# Work item
Please set down the entire listing exactly.

• • • •

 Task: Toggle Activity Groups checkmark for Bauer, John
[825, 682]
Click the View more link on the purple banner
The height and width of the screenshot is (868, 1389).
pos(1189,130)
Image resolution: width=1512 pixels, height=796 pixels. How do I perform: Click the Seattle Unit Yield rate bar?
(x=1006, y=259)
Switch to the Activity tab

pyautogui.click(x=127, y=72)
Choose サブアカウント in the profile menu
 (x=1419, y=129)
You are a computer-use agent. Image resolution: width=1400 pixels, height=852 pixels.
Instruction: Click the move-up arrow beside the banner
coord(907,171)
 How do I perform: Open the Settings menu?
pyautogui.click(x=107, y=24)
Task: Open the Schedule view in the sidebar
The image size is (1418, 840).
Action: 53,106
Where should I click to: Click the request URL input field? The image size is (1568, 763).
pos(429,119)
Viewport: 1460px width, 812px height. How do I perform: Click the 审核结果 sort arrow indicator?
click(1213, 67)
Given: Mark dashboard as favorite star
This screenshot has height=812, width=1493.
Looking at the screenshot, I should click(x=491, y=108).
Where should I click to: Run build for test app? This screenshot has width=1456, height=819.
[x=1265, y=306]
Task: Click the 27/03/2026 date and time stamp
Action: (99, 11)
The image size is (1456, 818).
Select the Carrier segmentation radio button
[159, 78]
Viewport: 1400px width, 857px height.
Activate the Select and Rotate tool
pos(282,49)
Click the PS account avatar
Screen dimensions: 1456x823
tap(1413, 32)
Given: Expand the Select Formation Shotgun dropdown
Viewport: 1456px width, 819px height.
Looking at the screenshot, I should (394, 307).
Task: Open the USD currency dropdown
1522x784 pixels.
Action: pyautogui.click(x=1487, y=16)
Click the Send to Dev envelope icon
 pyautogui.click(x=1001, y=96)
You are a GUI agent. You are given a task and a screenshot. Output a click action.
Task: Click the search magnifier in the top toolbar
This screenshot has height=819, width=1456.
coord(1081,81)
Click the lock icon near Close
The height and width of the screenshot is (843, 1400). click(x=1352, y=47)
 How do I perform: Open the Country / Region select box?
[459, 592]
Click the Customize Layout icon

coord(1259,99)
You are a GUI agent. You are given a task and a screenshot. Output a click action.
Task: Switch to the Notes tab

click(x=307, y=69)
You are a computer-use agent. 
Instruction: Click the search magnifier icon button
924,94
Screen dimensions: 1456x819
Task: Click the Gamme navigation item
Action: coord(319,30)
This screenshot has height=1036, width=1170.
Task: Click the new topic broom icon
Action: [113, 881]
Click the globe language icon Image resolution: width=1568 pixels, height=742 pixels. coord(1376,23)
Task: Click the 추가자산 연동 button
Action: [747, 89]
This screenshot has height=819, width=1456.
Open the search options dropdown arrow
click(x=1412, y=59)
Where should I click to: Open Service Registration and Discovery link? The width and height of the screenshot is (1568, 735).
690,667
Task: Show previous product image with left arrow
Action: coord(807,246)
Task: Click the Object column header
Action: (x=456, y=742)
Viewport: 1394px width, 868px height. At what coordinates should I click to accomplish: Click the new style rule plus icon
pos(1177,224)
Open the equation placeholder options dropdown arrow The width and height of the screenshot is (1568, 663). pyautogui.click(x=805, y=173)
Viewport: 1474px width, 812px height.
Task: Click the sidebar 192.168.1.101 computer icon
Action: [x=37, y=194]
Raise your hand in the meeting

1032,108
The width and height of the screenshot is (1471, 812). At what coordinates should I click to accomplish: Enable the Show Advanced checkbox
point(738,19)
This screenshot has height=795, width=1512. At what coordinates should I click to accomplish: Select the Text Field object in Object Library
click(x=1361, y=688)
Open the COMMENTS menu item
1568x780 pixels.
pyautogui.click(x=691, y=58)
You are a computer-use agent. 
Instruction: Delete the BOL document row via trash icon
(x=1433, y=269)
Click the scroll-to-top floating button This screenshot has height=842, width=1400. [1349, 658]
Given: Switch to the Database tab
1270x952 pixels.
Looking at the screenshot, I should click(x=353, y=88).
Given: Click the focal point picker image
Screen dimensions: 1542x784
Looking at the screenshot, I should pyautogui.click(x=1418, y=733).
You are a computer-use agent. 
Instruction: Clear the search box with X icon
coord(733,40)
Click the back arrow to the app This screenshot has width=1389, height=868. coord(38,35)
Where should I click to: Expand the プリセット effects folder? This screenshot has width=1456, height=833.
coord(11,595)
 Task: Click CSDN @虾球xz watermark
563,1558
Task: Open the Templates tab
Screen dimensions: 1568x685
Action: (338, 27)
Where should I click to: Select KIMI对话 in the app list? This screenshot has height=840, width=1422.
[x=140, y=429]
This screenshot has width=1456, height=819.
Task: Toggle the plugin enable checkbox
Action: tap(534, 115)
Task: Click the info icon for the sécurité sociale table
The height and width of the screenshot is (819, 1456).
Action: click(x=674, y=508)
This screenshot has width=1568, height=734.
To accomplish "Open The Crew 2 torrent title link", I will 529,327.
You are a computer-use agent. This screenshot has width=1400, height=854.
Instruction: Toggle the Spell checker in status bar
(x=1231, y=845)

• • • •

# Expected answer
 Task: Toggle Activity Groups checkmark for Bauer, John
[825, 682]
Click the View more link on the purple banner
The height and width of the screenshot is (868, 1389).
pos(1189,130)
Image resolution: width=1512 pixels, height=796 pixels. How do I perform: Click the Seattle Unit Yield rate bar?
(x=1006, y=259)
Switch to the Activity tab

pyautogui.click(x=127, y=72)
Choose サブアカウント in the profile menu
 (x=1419, y=129)
You are a computer-use agent. Image resolution: width=1400 pixels, height=852 pixels.
Instruction: Click the move-up arrow beside the banner
coord(907,171)
 How do I perform: Open the Settings menu?
pyautogui.click(x=107, y=24)
Task: Open the Schedule view in the sidebar
The image size is (1418, 840).
Action: 53,106
Where should I click to: Click the request URL input field? The image size is (1568, 763).
pos(429,119)
Viewport: 1460px width, 812px height. How do I perform: Click the 审核结果 sort arrow indicator?
click(1213, 67)
Given: Mark dashboard as favorite star
This screenshot has height=812, width=1493.
Looking at the screenshot, I should click(x=491, y=108).
Where should I click to: Run build for test app? This screenshot has width=1456, height=819.
[x=1265, y=306]
Task: Click the 27/03/2026 date and time stamp
Action: (99, 11)
The image size is (1456, 818).
Select the Carrier segmentation radio button
[159, 78]
Viewport: 1400px width, 857px height.
Activate the Select and Rotate tool
pos(282,49)
Click the PS account avatar
Screen dimensions: 1456x823
tap(1413, 32)
Given: Expand the Select Formation Shotgun dropdown
Viewport: 1456px width, 819px height.
Looking at the screenshot, I should (394, 307).
Task: Open the USD currency dropdown
1522x784 pixels.
Action: pyautogui.click(x=1487, y=16)
Click the Send to Dev envelope icon
 pyautogui.click(x=1001, y=96)
You are a GUI agent. You are given a task and a screenshot. Output a click action.
Task: Click the search magnifier in the top toolbar
This screenshot has height=819, width=1456.
coord(1081,81)
Click the lock icon near Close
The height and width of the screenshot is (843, 1400). click(x=1352, y=47)
 How do I perform: Open the Country / Region select box?
[459, 592]
Click the Customize Layout icon

coord(1259,99)
You are a GUI agent. You are given a task and a screenshot. Output a click action.
Task: Switch to the Notes tab

click(x=307, y=69)
You are a computer-use agent. 
Instruction: Click the search magnifier icon button
924,94
Screen dimensions: 1456x819
Task: Click the Gamme navigation item
Action: coord(319,30)
This screenshot has height=1036, width=1170.
Task: Click the new topic broom icon
Action: [113, 881]
Click the globe language icon Image resolution: width=1568 pixels, height=742 pixels. coord(1376,23)
Task: Click the 추가자산 연동 button
Action: [747, 89]
This screenshot has height=819, width=1456.
Open the search options dropdown arrow
click(x=1412, y=59)
Where should I click to: Open Service Registration and Discovery link? The width and height of the screenshot is (1568, 735).
690,667
Task: Show previous product image with left arrow
Action: coord(807,246)
Task: Click the Object column header
Action: (x=456, y=742)
Viewport: 1394px width, 868px height. At what coordinates should I click to accomplish: Click the new style rule plus icon
pos(1177,224)
Open the equation placeholder options dropdown arrow The width and height of the screenshot is (1568, 663). pyautogui.click(x=805, y=173)
Viewport: 1474px width, 812px height.
Task: Click the sidebar 192.168.1.101 computer icon
Action: [x=37, y=194]
Raise your hand in the meeting

1032,108
The width and height of the screenshot is (1471, 812). At what coordinates should I click to accomplish: Enable the Show Advanced checkbox
point(738,19)
This screenshot has height=795, width=1512. At what coordinates should I click to accomplish: Select the Text Field object in Object Library
click(x=1361, y=688)
Open the COMMENTS menu item
1568x780 pixels.
pyautogui.click(x=691, y=58)
You are a computer-use agent. 
Instruction: Delete the BOL document row via trash icon
(x=1433, y=269)
Click the scroll-to-top floating button This screenshot has height=842, width=1400. [1349, 658]
Given: Switch to the Database tab
1270x952 pixels.
Looking at the screenshot, I should click(x=353, y=88).
Given: Click the focal point picker image
Screen dimensions: 1542x784
Looking at the screenshot, I should pyautogui.click(x=1418, y=733).
You are a computer-use agent. 
Instruction: Clear the search box with X icon
coord(733,40)
Click the back arrow to the app This screenshot has width=1389, height=868. coord(38,35)
Where should I click to: Expand the プリセット effects folder? This screenshot has width=1456, height=833.
coord(11,595)
 Task: Click CSDN @虾球xz watermark
563,1558
Task: Open the Templates tab
Screen dimensions: 1568x685
Action: (338, 27)
Where should I click to: Select KIMI对话 in the app list? This screenshot has height=840, width=1422.
[x=140, y=429]
This screenshot has width=1456, height=819.
Task: Toggle the plugin enable checkbox
Action: tap(534, 115)
Task: Click the info icon for the sécurité sociale table
The height and width of the screenshot is (819, 1456).
Action: click(x=674, y=508)
This screenshot has width=1568, height=734.
To accomplish "Open The Crew 2 torrent title link", I will 529,327.
You are a computer-use agent. This screenshot has width=1400, height=854.
Instruction: Toggle the Spell checker in status bar
(x=1231, y=845)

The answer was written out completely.